Project Leads: Iris Derry, Renee Li
Team Members: Davis Bartels, Davis Malmer, Dhanya Narayanan, Ian Buchanan, Ian Fischer, James Kim, Jiamin Yang, Linkai Li, Marisol Garrouste, Matthew Bellick, Melodie Jin, Nathan Martin, Radi Akbar, Xin Hao Ling, Xinqian Zhai, Zach Fewkes, Jayachandra Korrapati
About this project
To begin, many teams removed the “Lecture” entries from the dataset. These entries did not provide insight into user performance on questions, just whether they were watching instructional material. A deeper model might be able to utilize these entries, but for our purposes they were not needed. The rest of the data was very complete, i.e. there were few N/A values that needed to be removed.

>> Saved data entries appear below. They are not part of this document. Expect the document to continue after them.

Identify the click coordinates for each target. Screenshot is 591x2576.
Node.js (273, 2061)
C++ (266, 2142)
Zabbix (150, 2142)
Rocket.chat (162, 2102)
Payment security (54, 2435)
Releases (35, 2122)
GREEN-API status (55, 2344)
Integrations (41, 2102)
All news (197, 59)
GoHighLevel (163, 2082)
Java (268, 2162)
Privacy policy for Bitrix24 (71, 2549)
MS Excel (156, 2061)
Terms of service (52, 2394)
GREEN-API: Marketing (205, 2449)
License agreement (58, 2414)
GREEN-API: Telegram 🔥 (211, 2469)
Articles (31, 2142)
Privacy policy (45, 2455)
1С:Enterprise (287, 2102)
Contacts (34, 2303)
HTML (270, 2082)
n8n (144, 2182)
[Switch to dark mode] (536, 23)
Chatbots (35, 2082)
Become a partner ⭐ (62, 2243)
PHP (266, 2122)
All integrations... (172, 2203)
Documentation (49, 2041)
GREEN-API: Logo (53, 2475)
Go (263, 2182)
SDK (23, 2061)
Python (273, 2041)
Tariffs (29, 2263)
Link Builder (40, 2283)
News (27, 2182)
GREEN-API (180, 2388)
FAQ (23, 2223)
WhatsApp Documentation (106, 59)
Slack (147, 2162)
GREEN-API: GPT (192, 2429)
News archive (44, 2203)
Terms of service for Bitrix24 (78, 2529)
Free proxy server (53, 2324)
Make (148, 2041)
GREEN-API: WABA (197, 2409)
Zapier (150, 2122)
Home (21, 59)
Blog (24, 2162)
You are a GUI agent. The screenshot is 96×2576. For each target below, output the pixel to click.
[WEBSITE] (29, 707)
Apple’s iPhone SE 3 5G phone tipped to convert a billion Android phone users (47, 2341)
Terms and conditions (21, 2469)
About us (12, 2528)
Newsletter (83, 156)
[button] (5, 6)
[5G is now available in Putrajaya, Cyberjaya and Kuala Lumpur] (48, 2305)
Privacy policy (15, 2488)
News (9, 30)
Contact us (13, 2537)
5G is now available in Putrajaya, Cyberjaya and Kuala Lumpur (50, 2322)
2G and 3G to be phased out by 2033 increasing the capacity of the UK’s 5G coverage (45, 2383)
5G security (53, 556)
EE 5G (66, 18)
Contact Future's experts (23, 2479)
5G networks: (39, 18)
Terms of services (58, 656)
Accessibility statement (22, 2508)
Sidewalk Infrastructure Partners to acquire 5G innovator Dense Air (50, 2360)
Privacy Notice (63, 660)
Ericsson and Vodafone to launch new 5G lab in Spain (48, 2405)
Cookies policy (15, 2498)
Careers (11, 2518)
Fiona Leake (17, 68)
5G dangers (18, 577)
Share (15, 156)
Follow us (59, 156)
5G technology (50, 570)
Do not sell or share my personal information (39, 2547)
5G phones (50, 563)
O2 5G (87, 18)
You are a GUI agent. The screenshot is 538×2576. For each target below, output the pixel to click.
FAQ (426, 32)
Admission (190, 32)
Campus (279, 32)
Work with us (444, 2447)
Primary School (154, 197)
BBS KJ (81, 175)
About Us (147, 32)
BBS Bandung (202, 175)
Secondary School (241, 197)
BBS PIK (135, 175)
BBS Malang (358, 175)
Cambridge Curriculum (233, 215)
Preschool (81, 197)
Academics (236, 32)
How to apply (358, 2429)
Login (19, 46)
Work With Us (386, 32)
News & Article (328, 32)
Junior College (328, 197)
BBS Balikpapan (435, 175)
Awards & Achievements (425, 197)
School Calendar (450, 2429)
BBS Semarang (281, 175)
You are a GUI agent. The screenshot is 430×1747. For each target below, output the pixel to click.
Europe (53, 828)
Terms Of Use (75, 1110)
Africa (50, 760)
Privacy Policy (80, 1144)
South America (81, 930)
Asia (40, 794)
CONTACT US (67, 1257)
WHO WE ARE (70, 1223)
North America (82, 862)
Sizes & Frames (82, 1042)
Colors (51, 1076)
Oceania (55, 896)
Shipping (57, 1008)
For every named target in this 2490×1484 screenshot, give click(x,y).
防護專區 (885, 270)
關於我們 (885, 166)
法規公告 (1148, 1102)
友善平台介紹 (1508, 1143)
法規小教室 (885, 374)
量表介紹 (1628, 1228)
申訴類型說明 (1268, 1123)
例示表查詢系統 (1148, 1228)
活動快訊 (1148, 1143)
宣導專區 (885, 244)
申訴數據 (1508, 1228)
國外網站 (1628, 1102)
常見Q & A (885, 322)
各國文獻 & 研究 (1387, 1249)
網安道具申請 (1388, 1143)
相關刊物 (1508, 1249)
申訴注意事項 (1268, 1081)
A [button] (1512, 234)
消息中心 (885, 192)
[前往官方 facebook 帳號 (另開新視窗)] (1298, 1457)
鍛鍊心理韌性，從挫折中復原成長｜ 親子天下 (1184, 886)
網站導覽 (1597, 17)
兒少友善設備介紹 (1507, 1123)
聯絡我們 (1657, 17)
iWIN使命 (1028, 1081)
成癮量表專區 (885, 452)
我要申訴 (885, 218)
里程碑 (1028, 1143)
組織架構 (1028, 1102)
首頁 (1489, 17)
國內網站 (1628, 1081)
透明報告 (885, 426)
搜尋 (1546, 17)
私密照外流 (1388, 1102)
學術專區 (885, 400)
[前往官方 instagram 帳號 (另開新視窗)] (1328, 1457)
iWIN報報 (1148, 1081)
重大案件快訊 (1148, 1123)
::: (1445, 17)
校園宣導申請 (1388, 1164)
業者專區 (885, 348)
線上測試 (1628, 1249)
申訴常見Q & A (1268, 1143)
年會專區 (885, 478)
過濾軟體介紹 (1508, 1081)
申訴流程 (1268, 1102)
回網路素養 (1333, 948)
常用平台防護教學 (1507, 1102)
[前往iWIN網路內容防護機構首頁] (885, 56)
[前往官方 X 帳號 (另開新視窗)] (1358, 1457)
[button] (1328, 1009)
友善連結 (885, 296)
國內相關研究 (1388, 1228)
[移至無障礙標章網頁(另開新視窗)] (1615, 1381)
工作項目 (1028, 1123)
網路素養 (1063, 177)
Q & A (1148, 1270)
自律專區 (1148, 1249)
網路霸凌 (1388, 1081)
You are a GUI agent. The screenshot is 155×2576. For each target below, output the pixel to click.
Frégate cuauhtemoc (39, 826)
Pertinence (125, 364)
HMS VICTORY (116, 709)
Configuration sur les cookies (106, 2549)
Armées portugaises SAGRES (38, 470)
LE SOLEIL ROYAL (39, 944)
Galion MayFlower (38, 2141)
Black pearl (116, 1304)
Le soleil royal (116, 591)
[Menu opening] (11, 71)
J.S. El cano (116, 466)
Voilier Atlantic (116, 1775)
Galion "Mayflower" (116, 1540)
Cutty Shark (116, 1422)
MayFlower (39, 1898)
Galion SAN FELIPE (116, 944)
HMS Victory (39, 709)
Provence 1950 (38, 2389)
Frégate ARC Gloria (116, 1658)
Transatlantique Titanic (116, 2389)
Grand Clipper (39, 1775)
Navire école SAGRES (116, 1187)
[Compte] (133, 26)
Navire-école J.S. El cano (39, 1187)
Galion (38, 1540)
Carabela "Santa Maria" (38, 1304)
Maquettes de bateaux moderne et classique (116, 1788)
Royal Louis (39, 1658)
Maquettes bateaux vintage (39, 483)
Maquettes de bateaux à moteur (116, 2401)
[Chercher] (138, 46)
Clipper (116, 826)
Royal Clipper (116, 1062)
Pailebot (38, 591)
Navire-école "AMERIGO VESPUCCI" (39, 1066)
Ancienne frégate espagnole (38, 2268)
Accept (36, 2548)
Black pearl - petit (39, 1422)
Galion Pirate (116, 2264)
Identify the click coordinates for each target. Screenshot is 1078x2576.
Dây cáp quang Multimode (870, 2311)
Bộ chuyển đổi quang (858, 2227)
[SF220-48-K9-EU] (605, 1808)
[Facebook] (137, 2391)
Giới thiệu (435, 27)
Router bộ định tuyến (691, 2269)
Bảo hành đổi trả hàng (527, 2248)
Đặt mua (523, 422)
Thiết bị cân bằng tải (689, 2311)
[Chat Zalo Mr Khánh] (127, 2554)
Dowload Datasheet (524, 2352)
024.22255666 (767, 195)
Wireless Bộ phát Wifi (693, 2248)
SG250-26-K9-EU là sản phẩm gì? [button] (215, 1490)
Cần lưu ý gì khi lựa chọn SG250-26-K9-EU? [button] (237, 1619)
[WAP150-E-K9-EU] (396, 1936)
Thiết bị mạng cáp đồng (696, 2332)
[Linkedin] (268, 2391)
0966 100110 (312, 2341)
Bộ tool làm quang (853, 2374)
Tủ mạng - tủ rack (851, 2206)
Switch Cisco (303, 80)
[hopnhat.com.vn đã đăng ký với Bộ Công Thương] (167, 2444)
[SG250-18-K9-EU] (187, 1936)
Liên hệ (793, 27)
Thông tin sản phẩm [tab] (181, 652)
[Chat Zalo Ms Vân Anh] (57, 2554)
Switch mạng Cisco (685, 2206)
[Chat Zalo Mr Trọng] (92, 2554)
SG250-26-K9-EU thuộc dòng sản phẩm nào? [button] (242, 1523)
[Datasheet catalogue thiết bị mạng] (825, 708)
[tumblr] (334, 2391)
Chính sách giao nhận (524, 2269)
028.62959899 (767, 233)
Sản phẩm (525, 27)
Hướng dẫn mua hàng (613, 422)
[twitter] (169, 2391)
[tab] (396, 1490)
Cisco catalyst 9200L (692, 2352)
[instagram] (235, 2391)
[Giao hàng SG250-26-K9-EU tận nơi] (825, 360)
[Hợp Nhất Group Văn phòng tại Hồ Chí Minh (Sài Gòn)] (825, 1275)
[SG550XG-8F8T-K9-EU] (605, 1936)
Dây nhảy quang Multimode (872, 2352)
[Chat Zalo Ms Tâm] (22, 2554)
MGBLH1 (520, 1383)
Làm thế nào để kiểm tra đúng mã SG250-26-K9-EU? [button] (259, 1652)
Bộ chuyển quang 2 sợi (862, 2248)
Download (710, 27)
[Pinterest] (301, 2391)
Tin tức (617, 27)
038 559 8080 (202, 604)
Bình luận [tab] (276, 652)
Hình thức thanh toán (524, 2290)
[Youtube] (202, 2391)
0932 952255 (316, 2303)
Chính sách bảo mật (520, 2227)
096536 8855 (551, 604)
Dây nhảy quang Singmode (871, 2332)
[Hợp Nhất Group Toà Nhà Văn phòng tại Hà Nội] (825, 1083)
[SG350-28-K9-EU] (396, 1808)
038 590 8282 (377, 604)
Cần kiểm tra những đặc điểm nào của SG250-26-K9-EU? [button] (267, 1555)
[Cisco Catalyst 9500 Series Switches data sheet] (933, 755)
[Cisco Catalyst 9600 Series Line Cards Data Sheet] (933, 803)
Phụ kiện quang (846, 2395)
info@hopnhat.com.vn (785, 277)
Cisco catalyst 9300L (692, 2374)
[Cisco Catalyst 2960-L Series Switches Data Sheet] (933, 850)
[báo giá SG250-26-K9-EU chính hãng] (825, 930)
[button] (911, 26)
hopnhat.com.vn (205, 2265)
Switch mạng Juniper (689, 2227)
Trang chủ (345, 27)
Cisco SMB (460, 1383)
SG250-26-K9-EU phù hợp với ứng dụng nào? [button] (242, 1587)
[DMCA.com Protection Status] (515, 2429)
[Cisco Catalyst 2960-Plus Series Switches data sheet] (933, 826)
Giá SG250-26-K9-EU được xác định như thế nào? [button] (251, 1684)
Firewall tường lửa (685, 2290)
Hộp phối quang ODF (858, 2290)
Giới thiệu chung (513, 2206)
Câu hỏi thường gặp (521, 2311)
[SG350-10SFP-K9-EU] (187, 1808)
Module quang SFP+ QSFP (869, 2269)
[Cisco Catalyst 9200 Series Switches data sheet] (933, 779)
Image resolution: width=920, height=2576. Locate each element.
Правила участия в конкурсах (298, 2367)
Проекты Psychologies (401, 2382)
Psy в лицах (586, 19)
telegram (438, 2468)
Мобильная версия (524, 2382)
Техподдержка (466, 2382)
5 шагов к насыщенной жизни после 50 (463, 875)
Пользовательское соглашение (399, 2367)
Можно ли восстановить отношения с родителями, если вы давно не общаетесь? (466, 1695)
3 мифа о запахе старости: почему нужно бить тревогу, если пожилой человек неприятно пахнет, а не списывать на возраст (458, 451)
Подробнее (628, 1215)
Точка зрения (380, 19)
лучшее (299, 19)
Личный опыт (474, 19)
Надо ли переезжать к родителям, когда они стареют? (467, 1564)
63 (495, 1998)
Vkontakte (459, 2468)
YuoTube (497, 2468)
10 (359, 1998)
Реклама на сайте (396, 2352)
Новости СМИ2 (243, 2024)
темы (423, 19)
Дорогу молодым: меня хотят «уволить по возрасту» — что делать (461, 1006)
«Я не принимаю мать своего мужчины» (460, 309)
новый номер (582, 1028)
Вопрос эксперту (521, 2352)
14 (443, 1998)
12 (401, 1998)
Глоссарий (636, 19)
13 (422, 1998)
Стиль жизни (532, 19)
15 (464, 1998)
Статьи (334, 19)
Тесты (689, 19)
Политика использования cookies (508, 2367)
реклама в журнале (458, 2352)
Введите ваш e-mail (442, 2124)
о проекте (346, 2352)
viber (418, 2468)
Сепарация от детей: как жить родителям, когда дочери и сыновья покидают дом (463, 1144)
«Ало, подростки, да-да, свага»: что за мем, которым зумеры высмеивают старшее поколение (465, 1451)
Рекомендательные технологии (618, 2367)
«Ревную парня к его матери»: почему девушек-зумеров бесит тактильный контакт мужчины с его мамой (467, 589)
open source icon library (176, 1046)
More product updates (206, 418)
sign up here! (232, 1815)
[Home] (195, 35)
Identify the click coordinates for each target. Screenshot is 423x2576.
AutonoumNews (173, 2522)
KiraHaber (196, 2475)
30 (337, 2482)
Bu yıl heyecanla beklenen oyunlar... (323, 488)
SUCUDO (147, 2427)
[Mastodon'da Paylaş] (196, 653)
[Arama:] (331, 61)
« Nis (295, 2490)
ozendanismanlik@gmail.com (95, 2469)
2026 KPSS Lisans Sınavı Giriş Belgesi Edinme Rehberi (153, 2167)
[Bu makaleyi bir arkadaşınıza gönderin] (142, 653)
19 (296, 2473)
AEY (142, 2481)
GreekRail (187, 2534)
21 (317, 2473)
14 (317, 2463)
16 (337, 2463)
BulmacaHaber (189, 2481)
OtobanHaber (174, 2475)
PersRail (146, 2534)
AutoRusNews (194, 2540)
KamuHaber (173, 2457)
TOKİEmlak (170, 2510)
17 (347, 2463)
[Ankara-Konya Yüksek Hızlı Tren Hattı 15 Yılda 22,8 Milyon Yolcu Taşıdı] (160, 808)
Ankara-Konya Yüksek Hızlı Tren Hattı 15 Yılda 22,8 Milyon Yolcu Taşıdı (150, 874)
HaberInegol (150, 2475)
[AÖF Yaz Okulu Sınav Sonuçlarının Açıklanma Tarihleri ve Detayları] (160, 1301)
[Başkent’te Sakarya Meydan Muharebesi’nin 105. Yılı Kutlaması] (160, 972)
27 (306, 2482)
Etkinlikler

The next step was to join our multiple data frames. We had our largest set of data in “train.csv” and two smaller sets called “questions.csv” and “lectures.csv”, which contained metadata about the questions and lectures, respectively. We were interested in some of the data in the “questions.csv” file for feature creation, like what part of the exam a question was from. So we employed Pandas join methods to take the features we wanted from the “questions.csv” file and add them to our train file.
Lastly, depending on the model teams worked with, data standardization and normalization was done. Some teams chose to use a decision tree based model, which did not require any data manipulation, but other teams with distance based classifiers benefitted from standardization.
Figure 1. Distribution of % questions correctly answered, grouped by how long users have been using the app.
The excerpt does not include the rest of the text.